In other words, if this parameter falls below 8%, the credibility of the bank is at risk (even the credibility of a stable bank suffers).
Why can banks fail?
The main role of banks is to collect some people’s savings (through operations such as opening deposits, current accounts, etc.) and to place the same savings available to other people, that is, of those who apply for loans or mortgages.
In other words, banks raise funds and provide them to those who have none.
However, it is clear that this trick only works if the capital is held for a certain period of time.
In reverse, if everyone asked the bank to return their money, the bank would not be able to respond because all the money lent to the borrowers would be lost.
Which banks are at risk?
Over the past two years, Bankitalia has outsourced 26 out of 208 banks – more than one out of ten.
Sixteen institutions are currently under special supervision. Most of these are cooperative banks and small banks. Local banks are historically less prone to speculative finance, assembled and employed locally.
However, many of them have collapsed under the weight of bad loans that may have been made to a few individuals and outside their local area. Other bigger banks are also on the verge of bankruptcy (Monte Paschi, Carige and Unicredit). Some banks are however been saved from technical failure (Popolare di Vicenza, Veneto Banca, Cassa Risparmio Rimini, Cassa Risparmio di Cesena, Cassa S. Miniato…).
As for bank failures, Calige’s situation, which has been going on for years without a solution, has reached its limit. The bank is on the verge of bankruptcy or spontaneous resolution and the government has intervened with an emergency decree to block it.

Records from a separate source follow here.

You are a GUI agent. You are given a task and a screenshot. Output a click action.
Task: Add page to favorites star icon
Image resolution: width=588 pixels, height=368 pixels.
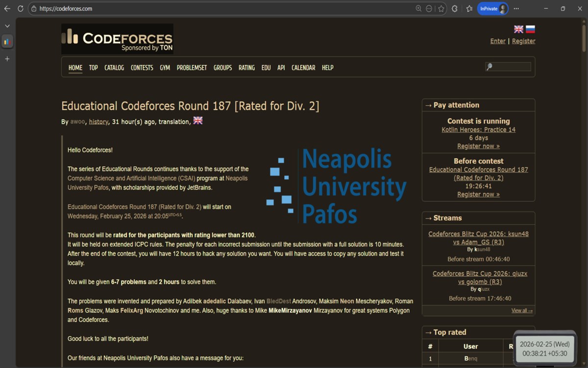(x=441, y=9)
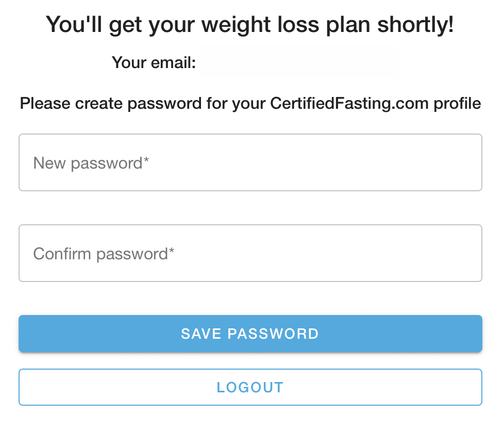
Task: Click the CertifiedFasting.com text in instructions
Action: point(349,104)
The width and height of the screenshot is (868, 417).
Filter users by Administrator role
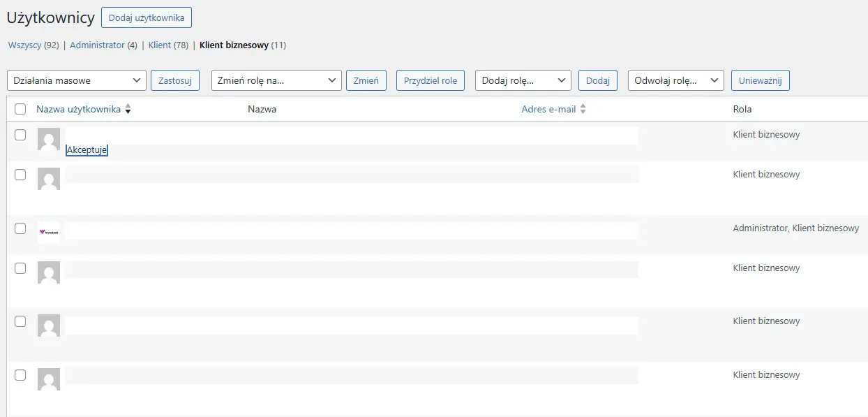[x=97, y=45]
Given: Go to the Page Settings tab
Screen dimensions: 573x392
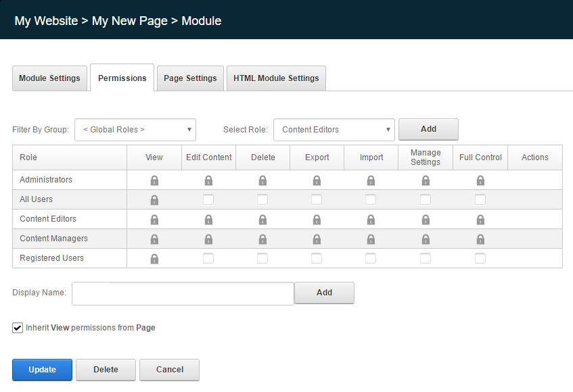Looking at the screenshot, I should tap(190, 78).
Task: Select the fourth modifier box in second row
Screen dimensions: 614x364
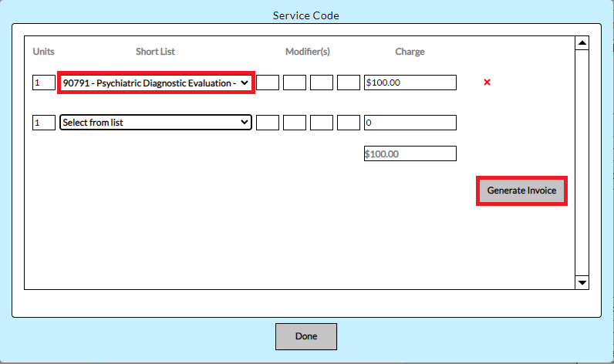Action: point(349,123)
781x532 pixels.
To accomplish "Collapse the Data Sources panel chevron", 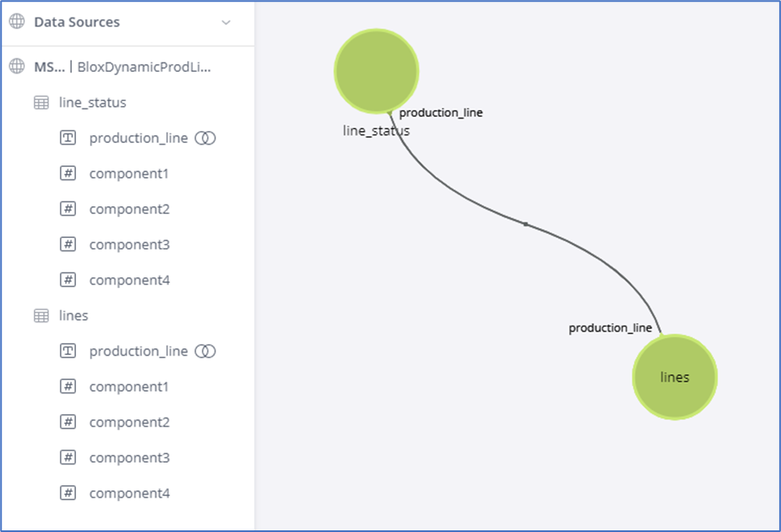I will 226,23.
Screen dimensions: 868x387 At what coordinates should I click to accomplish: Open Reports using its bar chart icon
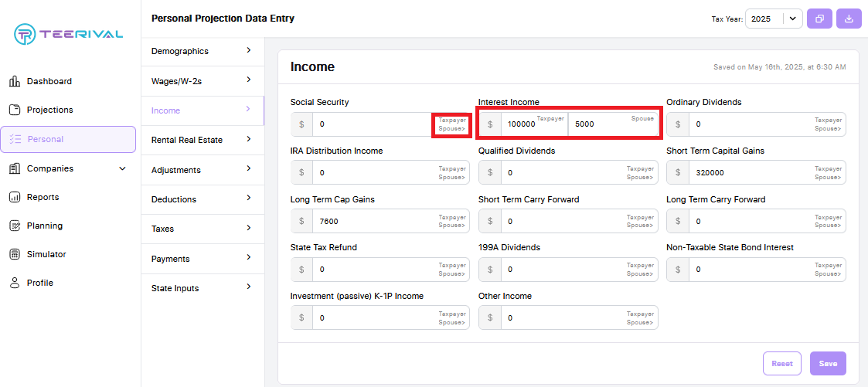pos(15,198)
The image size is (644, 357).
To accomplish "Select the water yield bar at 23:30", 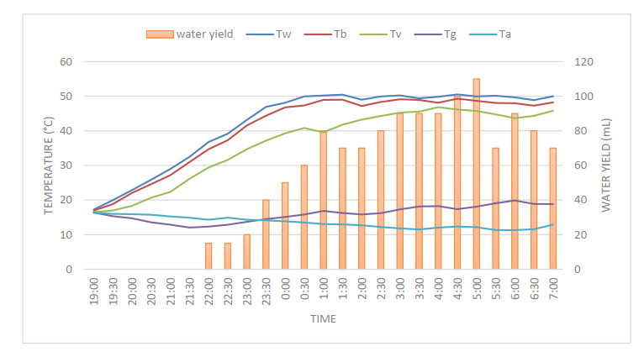I will pos(266,234).
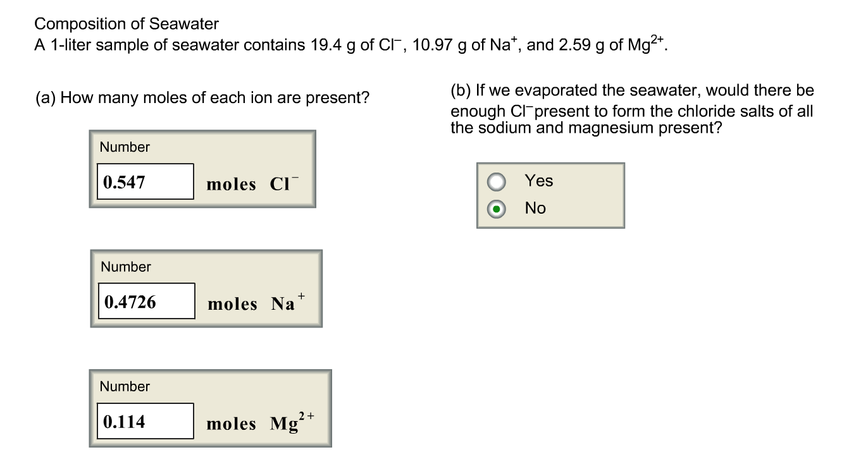This screenshot has height=464, width=868.
Task: Click the moles Mg²⁺ input field
Action: click(146, 421)
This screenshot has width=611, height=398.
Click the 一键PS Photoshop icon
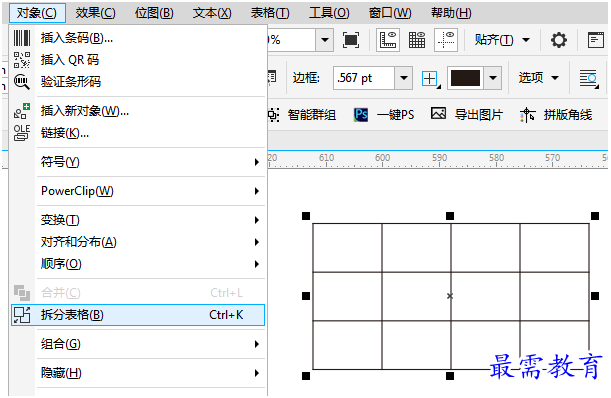click(x=361, y=115)

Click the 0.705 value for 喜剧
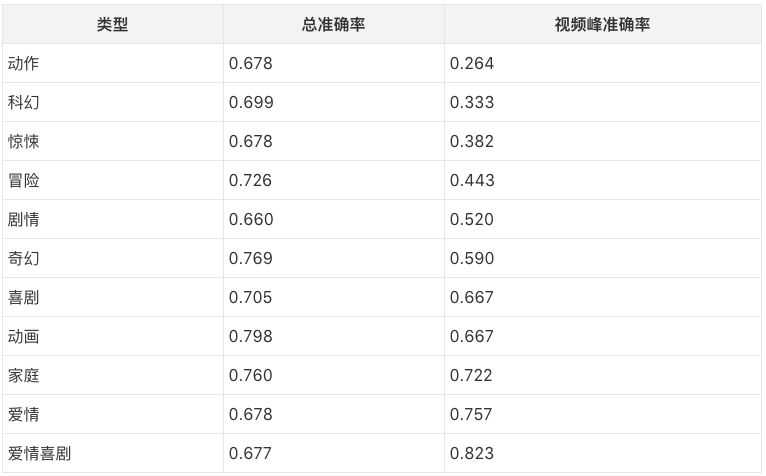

I use the term “spontaneous resolution” to indicate that a stable institution has received an order from the Bank of Italy and the ECB to resolve another institution in crisis or diseased.
The bailout funds were drawn from the Interbank Resolution Fund, further weakening the other banks in the system. Banca Monte Paschi di Siena and two Venetian banks, later merged into Banca Intesa, have received money from the state, directly or indirectly.
In which direction are the banks going?
Underlying the low profitability of many Italian financial institutions is the failure to realize that the world has changed and that the loan-based model is no longer at the heart of the matter and cannot sustain profitability on its own.
Intesa, for example, has chosen a “fee-based” business model, as seen from year to year, and has maintained and developed its own product factories, namely Eurizon (managed savings products), Intesa Assicurazioni (insurance) , fee-based investment banking (formerly Banka Imi), together with a private banking and financial advisory network based on private banking and a financial advisory network based on Fideuram. Credem then replicated this structure.
Unicredit sold its product factories (Pioneer to Amundi, Bancassurance to Allianz and Cnp to Aviva).
Outsourcing product factories is not wrong and often leads to significant capital gains, but at present, under the circumstances, it is not the most efficient option. In the future, we will move towards larger banks that will be able to take on other tasks (insurance companies, asset managers, distributors of financial products).
If you are considering investing, it is obviously important to know the current “health” of Italian banks to avoid the risk of bankruptcy.
Now that you have seen that the situation is never rosy, we advise you to always have a complete picture before making an investment, high risk or not.
Above all, it is important to rely on an expert in the sector, such as an Independent Financial Advisorwho knows how to guide you on the best path for you, as there is no conflict of interest.